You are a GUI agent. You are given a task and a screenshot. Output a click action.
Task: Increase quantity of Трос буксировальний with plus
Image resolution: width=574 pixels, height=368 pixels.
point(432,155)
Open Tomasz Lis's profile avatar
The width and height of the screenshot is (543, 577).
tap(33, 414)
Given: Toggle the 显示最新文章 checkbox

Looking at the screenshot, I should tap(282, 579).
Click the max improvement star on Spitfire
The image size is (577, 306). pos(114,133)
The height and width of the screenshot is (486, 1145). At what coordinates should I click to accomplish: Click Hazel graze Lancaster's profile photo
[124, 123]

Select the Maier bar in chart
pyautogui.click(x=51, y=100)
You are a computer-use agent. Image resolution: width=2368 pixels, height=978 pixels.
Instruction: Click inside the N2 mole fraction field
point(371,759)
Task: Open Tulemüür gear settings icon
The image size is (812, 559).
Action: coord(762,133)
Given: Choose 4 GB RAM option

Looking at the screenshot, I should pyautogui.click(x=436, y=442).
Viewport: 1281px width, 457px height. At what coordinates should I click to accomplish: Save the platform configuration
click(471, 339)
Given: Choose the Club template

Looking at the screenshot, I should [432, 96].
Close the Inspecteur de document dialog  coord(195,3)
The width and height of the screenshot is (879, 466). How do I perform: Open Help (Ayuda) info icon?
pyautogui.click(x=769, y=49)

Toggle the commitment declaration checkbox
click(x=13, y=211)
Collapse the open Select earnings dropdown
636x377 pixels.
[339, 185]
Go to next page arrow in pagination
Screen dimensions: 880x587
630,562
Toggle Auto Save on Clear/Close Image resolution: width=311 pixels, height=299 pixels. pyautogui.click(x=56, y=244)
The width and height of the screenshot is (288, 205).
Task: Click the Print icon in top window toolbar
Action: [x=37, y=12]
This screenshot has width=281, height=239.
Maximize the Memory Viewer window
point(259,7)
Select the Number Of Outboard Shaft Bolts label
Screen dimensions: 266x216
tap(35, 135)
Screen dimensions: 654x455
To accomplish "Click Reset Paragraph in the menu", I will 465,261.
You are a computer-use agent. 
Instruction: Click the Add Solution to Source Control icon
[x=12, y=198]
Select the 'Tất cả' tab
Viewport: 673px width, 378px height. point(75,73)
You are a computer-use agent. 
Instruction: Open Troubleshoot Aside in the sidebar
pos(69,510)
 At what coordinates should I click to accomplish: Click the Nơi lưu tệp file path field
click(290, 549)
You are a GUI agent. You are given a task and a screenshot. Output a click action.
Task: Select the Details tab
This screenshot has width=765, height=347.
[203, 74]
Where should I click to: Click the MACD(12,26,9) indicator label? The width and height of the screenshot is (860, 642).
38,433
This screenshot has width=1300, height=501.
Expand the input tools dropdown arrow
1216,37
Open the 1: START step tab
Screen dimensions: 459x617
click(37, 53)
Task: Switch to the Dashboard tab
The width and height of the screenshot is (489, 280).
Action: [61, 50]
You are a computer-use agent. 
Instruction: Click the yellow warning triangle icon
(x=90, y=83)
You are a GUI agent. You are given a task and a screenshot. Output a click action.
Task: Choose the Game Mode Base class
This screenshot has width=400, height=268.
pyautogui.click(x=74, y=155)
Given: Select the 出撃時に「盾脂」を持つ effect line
══════
**Task directions**
Transcribe the data. Leave every line exactly as it is.

**Answer to the exercise**
You are a GUI agent. You are given a task and a screenshot. Output a click action.
Task: Increase quantity of Трос буксировальний with plus
Image resolution: width=574 pixels, height=368 pixels.
point(432,155)
Open Tomasz Lis's profile avatar
The width and height of the screenshot is (543, 577).
tap(33, 414)
Given: Toggle the 显示最新文章 checkbox

Looking at the screenshot, I should tap(282, 579).
Click the max improvement star on Spitfire
The image size is (577, 306). pos(114,133)
The height and width of the screenshot is (486, 1145). At what coordinates should I click to accomplish: Click Hazel graze Lancaster's profile photo
[124, 123]

Select the Maier bar in chart
pyautogui.click(x=51, y=100)
You are a computer-use agent. Image resolution: width=2368 pixels, height=978 pixels.
Instruction: Click inside the N2 mole fraction field
point(371,759)
Task: Open Tulemüür gear settings icon
The image size is (812, 559).
Action: coord(762,133)
Given: Choose 4 GB RAM option

Looking at the screenshot, I should pyautogui.click(x=436, y=442).
Viewport: 1281px width, 457px height. At what coordinates should I click to accomplish: Save the platform configuration
click(471, 339)
Given: Choose the Club template

Looking at the screenshot, I should [432, 96].
Close the Inspecteur de document dialog  coord(195,3)
The width and height of the screenshot is (879, 466). How do I perform: Open Help (Ayuda) info icon?
pyautogui.click(x=769, y=49)

Toggle the commitment declaration checkbox
click(x=13, y=211)
Collapse the open Select earnings dropdown
636x377 pixels.
[339, 185]
Go to next page arrow in pagination
Screen dimensions: 880x587
630,562
Toggle Auto Save on Clear/Close Image resolution: width=311 pixels, height=299 pixels. pyautogui.click(x=56, y=244)
The width and height of the screenshot is (288, 205).
Task: Click the Print icon in top window toolbar
Action: [x=37, y=12]
This screenshot has width=281, height=239.
Maximize the Memory Viewer window
point(259,7)
Select the Number Of Outboard Shaft Bolts label
Screen dimensions: 266x216
tap(35, 135)
Screen dimensions: 654x455
To accomplish "Click Reset Paragraph in the menu", I will 465,261.
You are a computer-use agent. 
Instruction: Click the Add Solution to Source Control icon
[x=12, y=198]
Select the 'Tất cả' tab
Viewport: 673px width, 378px height. point(75,73)
You are a computer-use agent. 
Instruction: Open Troubleshoot Aside in the sidebar
pos(69,510)
 At what coordinates should I click to accomplish: Click the Nơi lưu tệp file path field
click(290, 549)
You are a GUI agent. You are given a task and a screenshot. Output a click action.
Task: Select the Details tab
This screenshot has width=765, height=347.
[203, 74]
Where should I click to: Click the MACD(12,26,9) indicator label? The width and height of the screenshot is (860, 642).
38,433
This screenshot has width=1300, height=501.
Expand the input tools dropdown arrow
1216,37
Open the 1: START step tab
Screen dimensions: 459x617
click(37, 53)
Task: Switch to the Dashboard tab
The width and height of the screenshot is (489, 280).
Action: [61, 50]
You are a computer-use agent. 
Instruction: Click the yellow warning triangle icon
(x=90, y=83)
You are a GUI agent. You are given a task and a screenshot. Output a click action.
Task: Choose the Game Mode Base class
This screenshot has width=400, height=268.
pyautogui.click(x=74, y=155)
Given: Select the 出撃時に「盾脂」を持つ effect line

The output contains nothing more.